Aim of the exercise → Print the whole listing again, exactly as it stands.

Provided material →
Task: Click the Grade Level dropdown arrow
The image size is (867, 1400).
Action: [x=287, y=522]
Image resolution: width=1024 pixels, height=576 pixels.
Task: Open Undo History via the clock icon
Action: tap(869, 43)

Output of the task →
Task: Click the Grade Level dropdown arrow
The image size is (867, 1400).
Action: [x=287, y=522]
Image resolution: width=1024 pixels, height=576 pixels.
Task: Open Undo History via the clock icon
Action: tap(869, 43)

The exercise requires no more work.